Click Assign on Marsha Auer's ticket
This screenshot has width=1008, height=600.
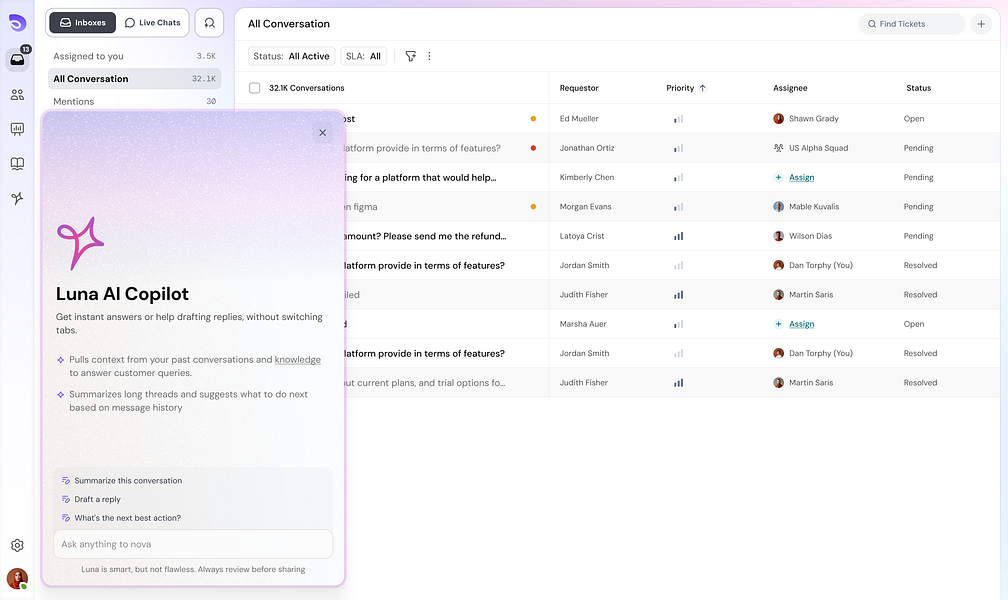[x=798, y=324]
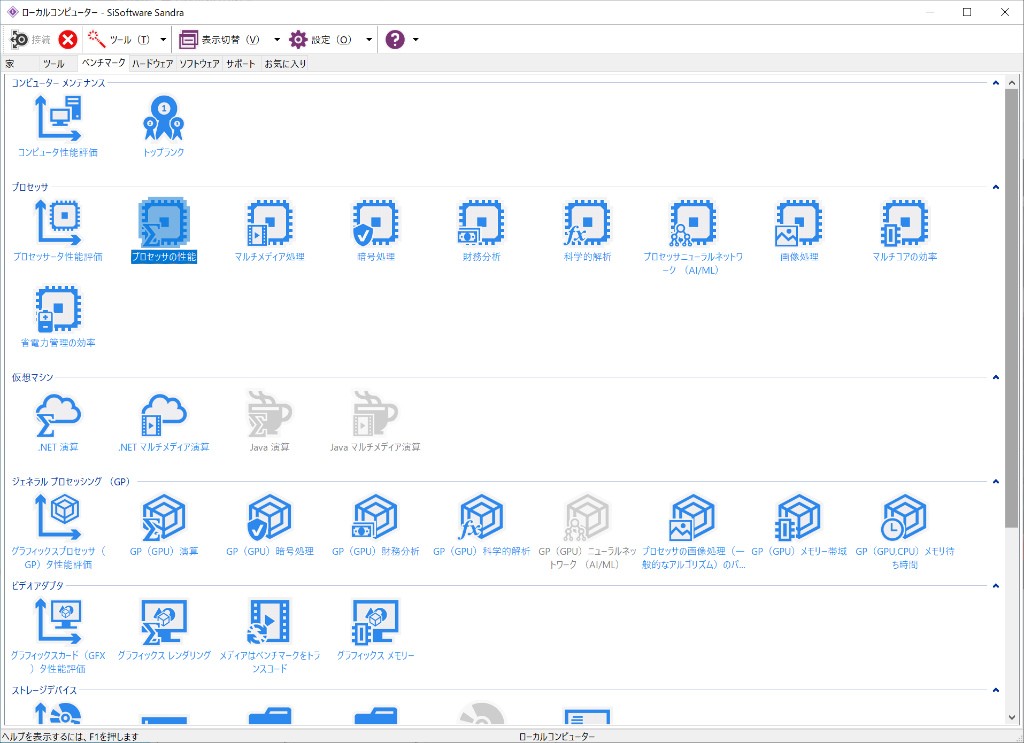Open the コンピュータ性能評価 benchmark icon
The image size is (1024, 743).
tap(58, 119)
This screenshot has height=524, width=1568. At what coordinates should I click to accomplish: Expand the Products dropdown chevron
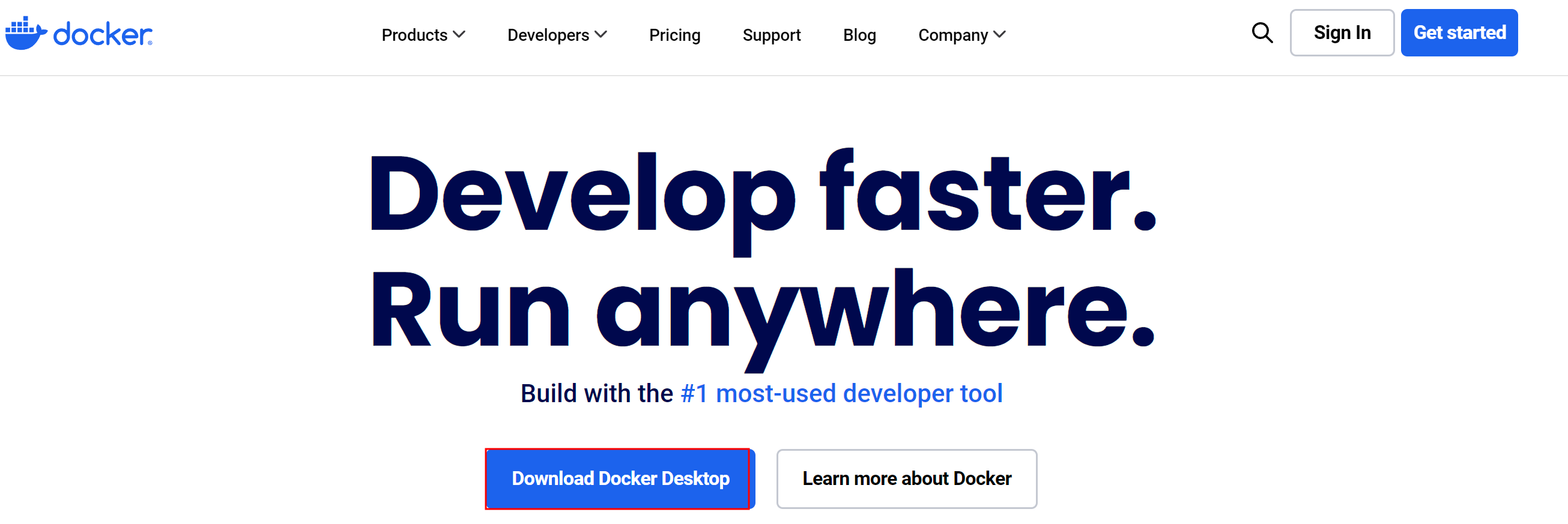459,35
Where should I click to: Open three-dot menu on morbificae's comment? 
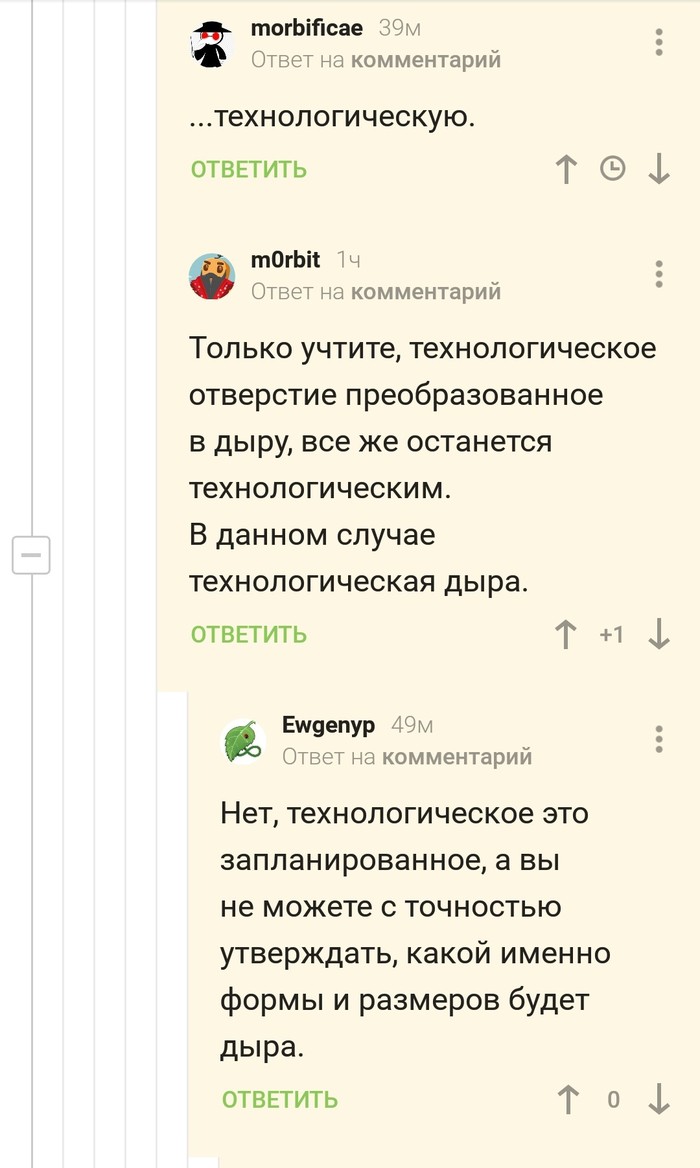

## [Task statement]
Go through the entries and retype them exactly, except for the images.

## [Solution]
Click Assign on Marsha Auer's ticket
This screenshot has width=1008, height=600.
[x=798, y=324]
Open the コンピュータ性能評価 benchmark icon
The image size is (1024, 743).
tap(58, 119)
This screenshot has height=524, width=1568. At what coordinates should I click to accomplish: Expand the Products dropdown chevron
459,35
Where should I click to: Open three-dot menu on morbificae's comment? 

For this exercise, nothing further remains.